Водворилось могильное молчание, полное гула шагов, и все головы повернулись, все глаза потянулись в одну сторону — в ту сторону, куда, как по нитке, уходили телеграфные столбы, становясь все меньше и меньше и пропадая в дрожащем зное тоненькими карандашами. На ближних четырех столбах неподвижно висело четыре голых человека. Черно кишели густо взлетающие мухи. Головы нагнуты, как будто молодыми подбородками прижимали прихватившую их петлю; оскаленные зубы; черные ямы выклеванных глаз. Из расклеванного живота тянулись ослизло-зеленые внутренности. Палило солнце. Кожа, черно-иссеченная шомполами, полопалась. Воронье поднялось, рассеялось по верхушкам столбов, поглядывало боком вниз.
Четверо, а пятая… а на пятом была девушка с вырезанными грудями, голая и почернелая.
— Полк, сто-ой!..
На первом столбе белела прибитая бумага.
— Батальон, сто-ой!.. Рота, сто-ой!..
Так и пошло по колонне, замирая.
От этих пятерых плыло безмолвие и сладкий, приторный смрад.
Кожух снял изодранную, обвислую шляпу. И все, у кого были шапки, сняли. А у кого не было, сняли навернутую на голове солому, траву, ветки.
Палило солнце.
И смрад, сладкий смрад.
— Товарищи, дайте сюда.
Адъютант сорвал белевшую на столбе около мертвеца бумагу и подал.

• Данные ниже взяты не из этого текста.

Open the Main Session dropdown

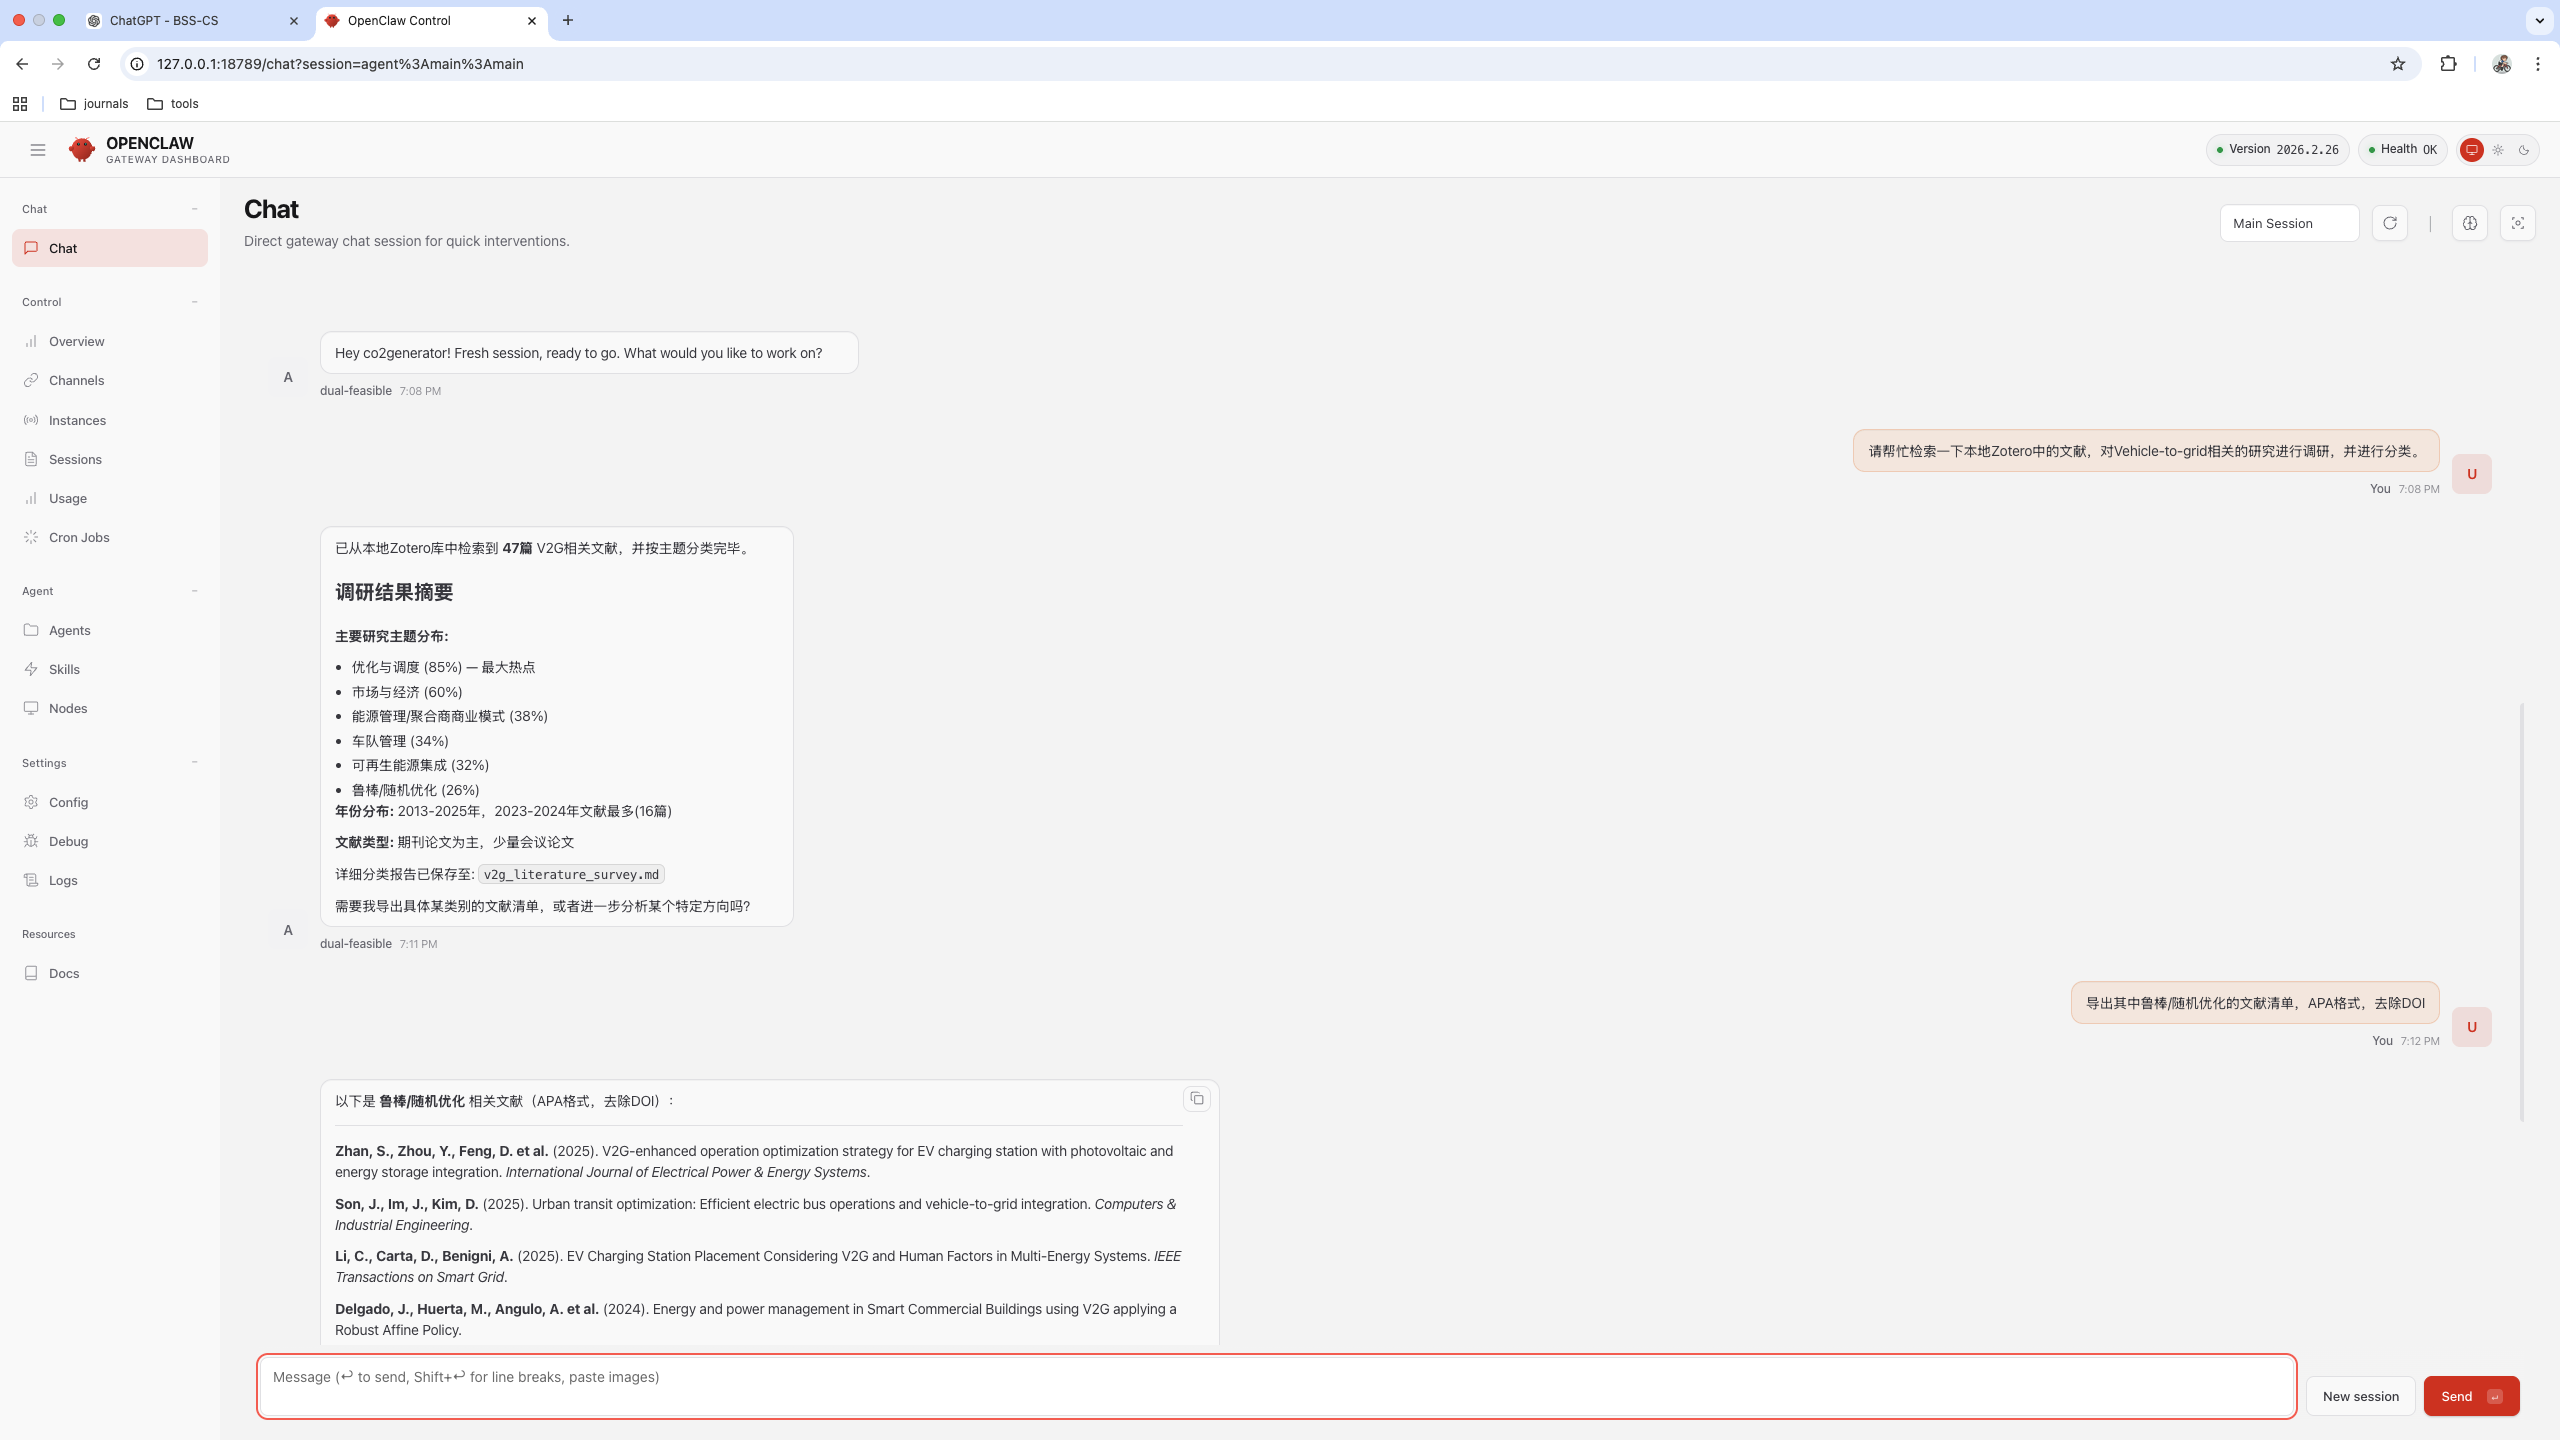tap(2288, 223)
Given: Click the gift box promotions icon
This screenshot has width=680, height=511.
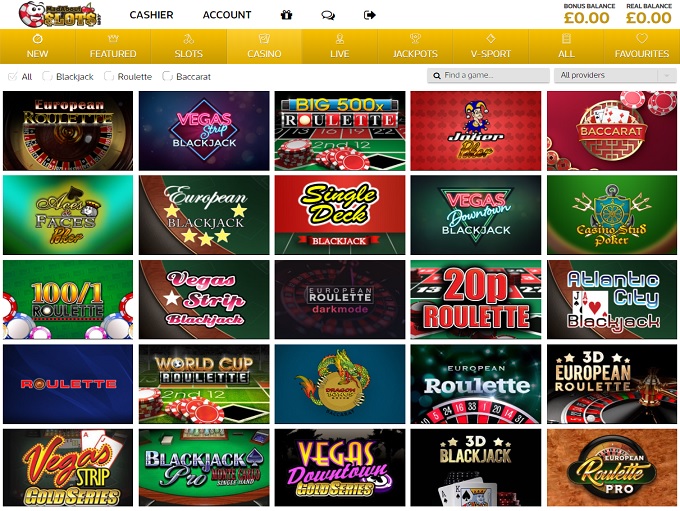Looking at the screenshot, I should (x=286, y=15).
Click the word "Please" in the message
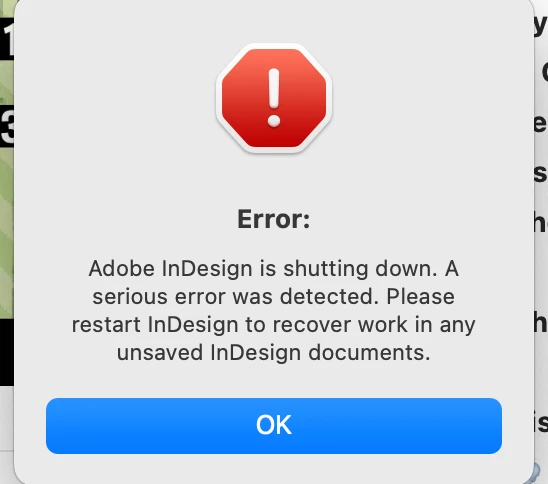Screen dimensions: 548x484 [421, 297]
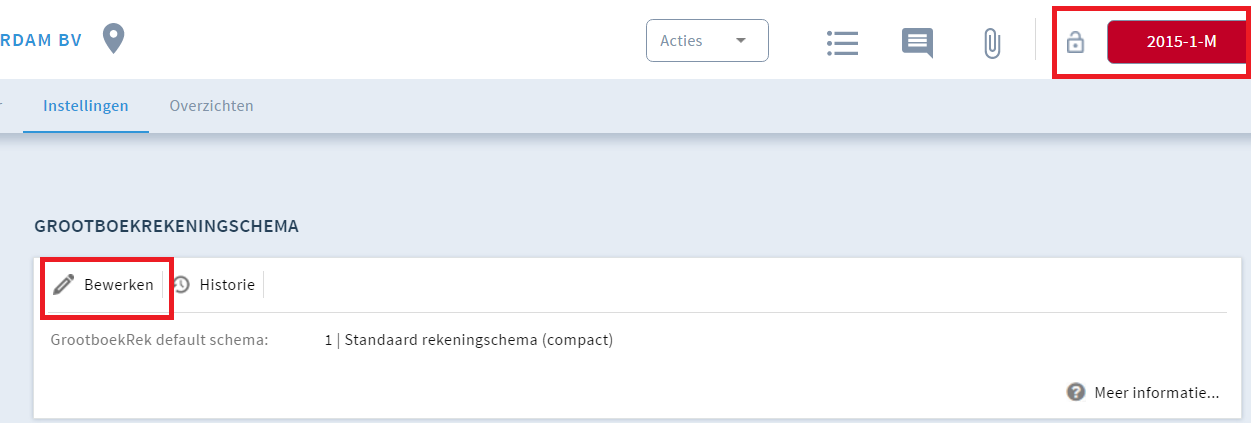Open the list view icon in header

click(842, 42)
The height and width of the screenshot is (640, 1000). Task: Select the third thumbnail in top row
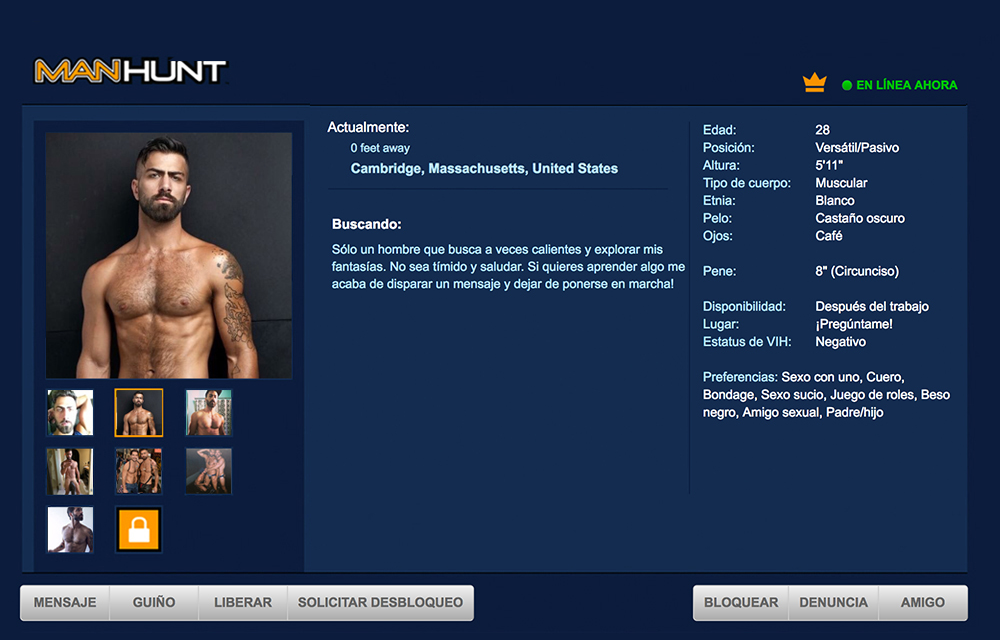[209, 412]
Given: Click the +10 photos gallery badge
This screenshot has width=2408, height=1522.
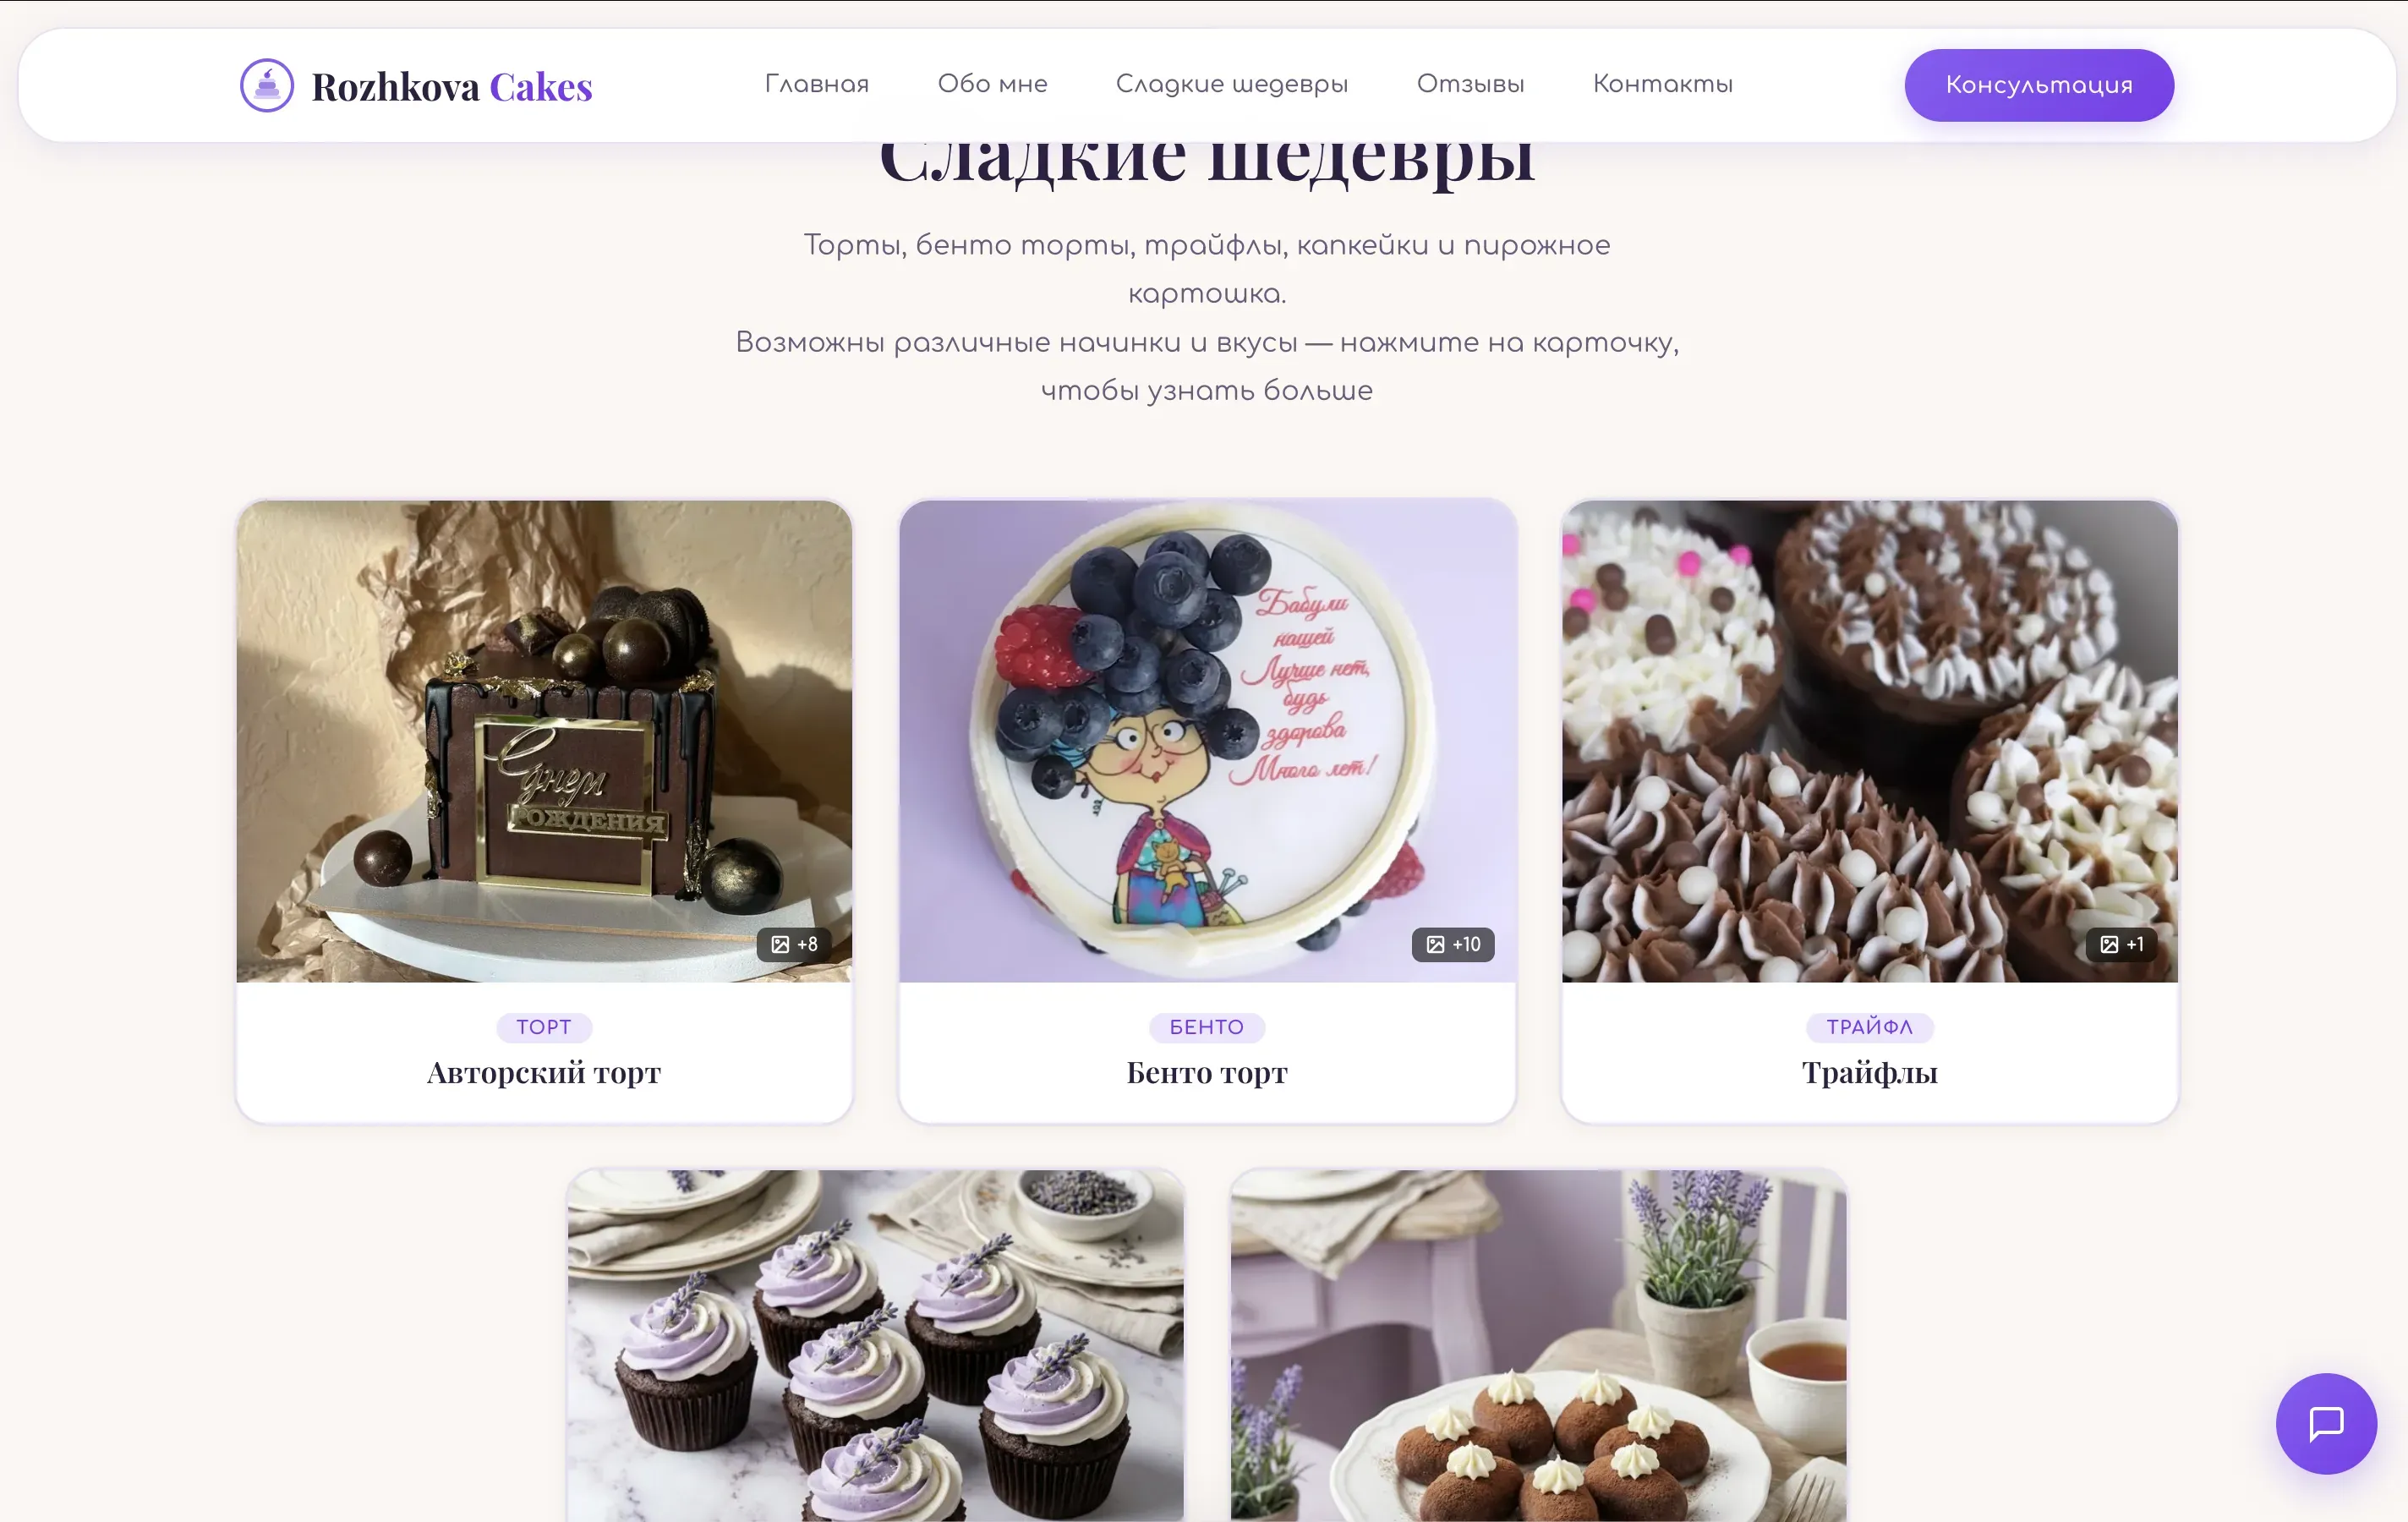Looking at the screenshot, I should tap(1453, 944).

Кожух стиснул челюсти, и сквозь зубы пролезали слова:
— Товарищи, — и показал бумагу, которая на солнце ослепительно вырезалась белизной, — от генерала до вас. Генерал Покровский пишет: «Такой жестокой казни, как эти пятеро мерзавцев с Майкопского завода, будут преданы все, кто будет замечен в малейшем отношении к большевикам». — И стиснул челюсти. Помолчав, добавил: — Ваши братья и… сестра.
И опять стиснул, не давая себе говорить, — не о чем было говорить.
Тысячи блестящих глаз смотрели, не мигая. Билось одно нечеловечески-огромное сердце.
Из глазных ям капали черные капли. Плыл смрад.
В безмолвии погас звенящий зной, тонкое зуденье мушиных полчищ. Только могильное молчание да пряный смрад. Капали, капали.
— Сми-ир-но!.. Шагом арш!..
Гул тяжелых шагов сразу сорвал тишину, ровно и мерно заполнил зной, как будто идет один человек, несказанного роста, несказанной тяжести, и бьется одно огромное, нечеловечески-огромное сердце.
Идут и, не замечая того, все ускоряют тяжело отдающийся шаг, идут все размашистее. Безумно смотрит солнце.
В первом взводе с правого фланга покачнулся с черненькими усиками, выронил винтовку, грохнулся.
Лицо багрово вздулось, напружились жилы на шее, и глаза красные, как мясо, закатились. Исступленно глядит солнце.
Никто не запнулся, не приостановился — уходили еще размашистее, еще торопливее, спеша и глядя вперед блестящими глазами, глядя в знойно трепещущую даль.
— Санитар!
Подъехала двуколка, подняли, положили — солнце убило.
Прошли немного, повалился еще один, потом два.
— Двуколку!
Команда:
— Накройсь!
Кто имел, накрылись шапками. Иные развернули дамские зонтики. Кто не имел, на ходу хватали сухую траву, наворачивали вокруг маковки. На ходу рвали с себя потное, пропитанное пылью тряпье, стаскивали штаны, рвали на куски, покрывались по-бабьи платочками и шли гулко, тяжело, размашисто, мелькая голыми ногами, пожирая уходившее под нотами шоссе.
Кожух в бричке хочет догнать головную часть. Кучер, вывалив рачьи от жары глаза, сечет, оставляя потные полосы на крупах. Лошади, в мыле, бегут, но никак не могут обогнать, — все быстрее, все размашистее идут тяжелые ряды.